◆ Excerpt provided
Caleb Chapman's Soundhouse
- Type: Private
- Industry: Music and Performance Education
- Founder: Caleb Chapman
- Headquarters: Pleasant Grove, Utah, US
- Area served: Worldwide
- Key people: Caleb Chapman (Founder & Chief Executive Producer), Andrew Surmani (CEO), Jim Detjen, Rick Drumm
- Number of employees: 40
- Website: www.ccsoundhouse.com

= Caleb Chapman's Soundhouse =

Musician performance training program in Pleasant Grove, Utah

Caleb Chapman's Soundhouse is a musician performance training program based in Pleasant Grove, Utah. It was founded by Caleb Chapman in 1998.

Soundhouse has 25 bands with musicians aged 8 – 18, as well as some adult groups, in the genres of jazz, soul, swing, rock, reggae, funk, and fusion. The program teaches a multi-disciplinary skill set (such as business, showmanship, management, and marketing). Members of the groups rotate each year and manage the operations and promotion of the bands. They have recorded and released four albums. The executive leadership team includes Caleb Chapman (Founder and chairman) and Andrew Surmani (CEO).

== Awards ==
Bands and members of the program have received awards, such as:
- 85 DownBeat Awards
- 32 Best of State Medals for arts and education category
- 3 Best of State Statue (BOSS) Awards from Utah
Every member of the program has received scholarship offers for colleges and universities, averaging a collective $1 million each year (with a total of $2.5 million in 2016).

◆ Assignment
According to the text on Caleb Chapman's Soundhouse, how many DownBeat Awards have the program's bands and members received?

◆ Excerpted data

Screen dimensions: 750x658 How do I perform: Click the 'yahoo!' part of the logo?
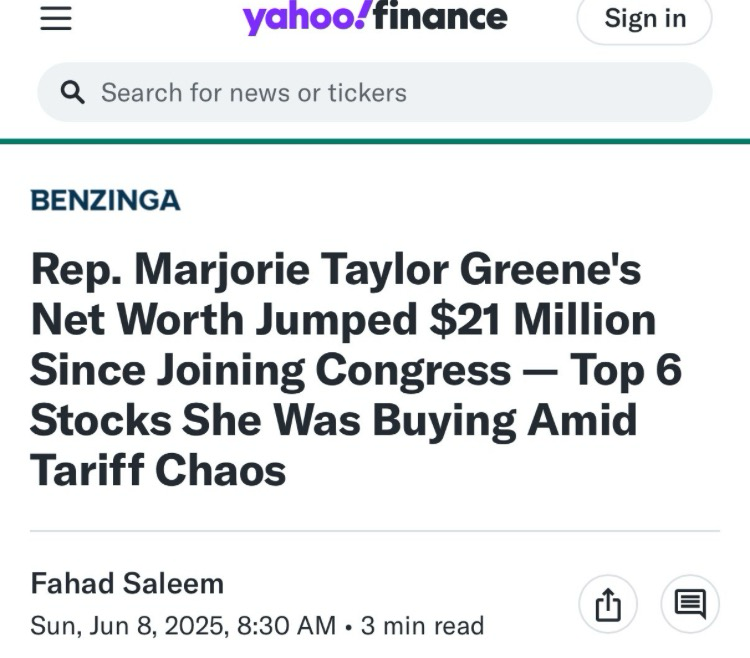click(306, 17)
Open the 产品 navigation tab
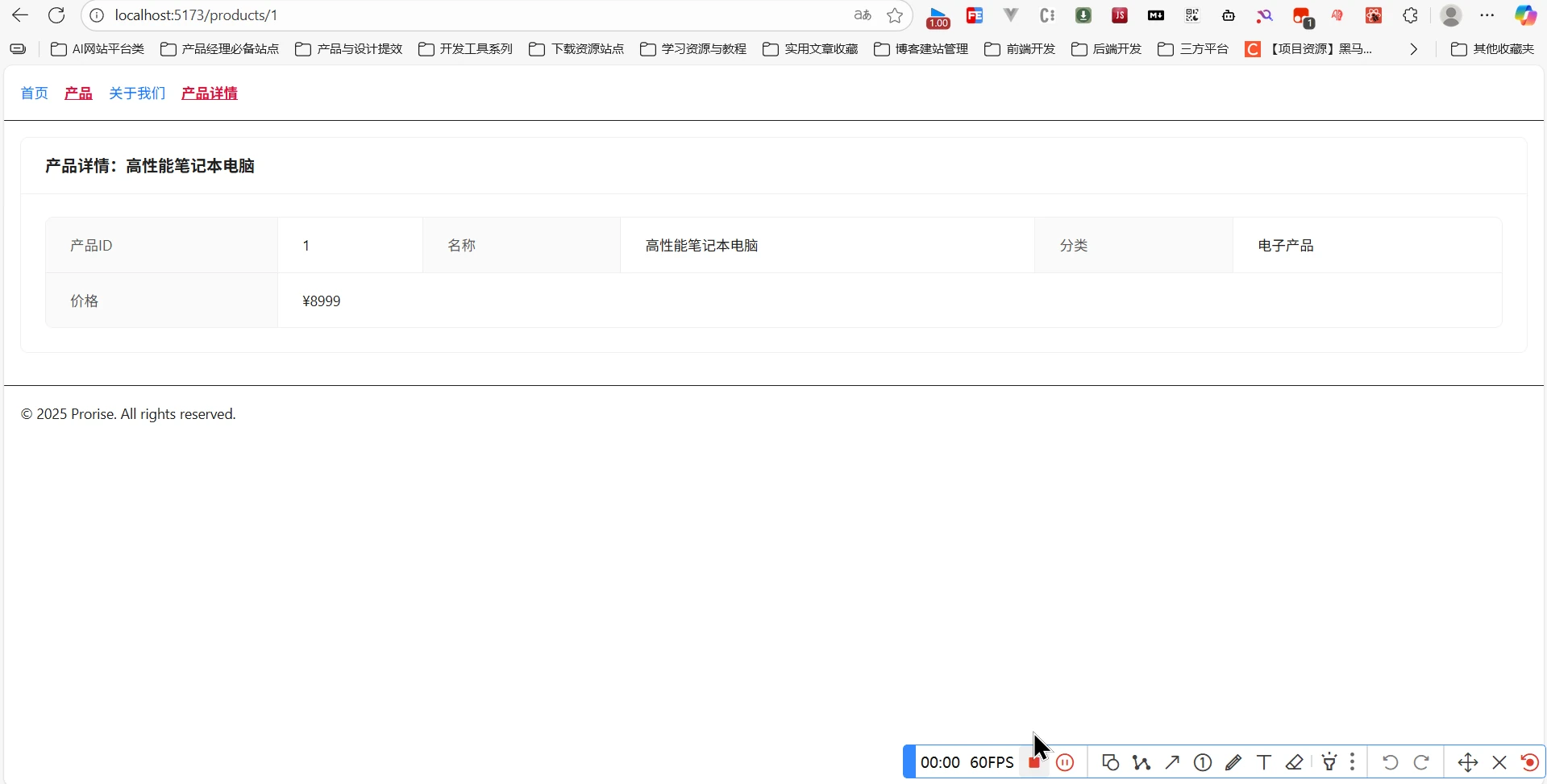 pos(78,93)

==

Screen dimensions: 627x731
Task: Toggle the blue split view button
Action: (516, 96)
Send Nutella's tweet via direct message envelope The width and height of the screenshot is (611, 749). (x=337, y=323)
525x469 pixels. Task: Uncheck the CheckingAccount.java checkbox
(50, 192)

==

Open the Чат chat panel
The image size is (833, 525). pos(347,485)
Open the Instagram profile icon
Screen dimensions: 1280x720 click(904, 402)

◆ Reply to the exercise
85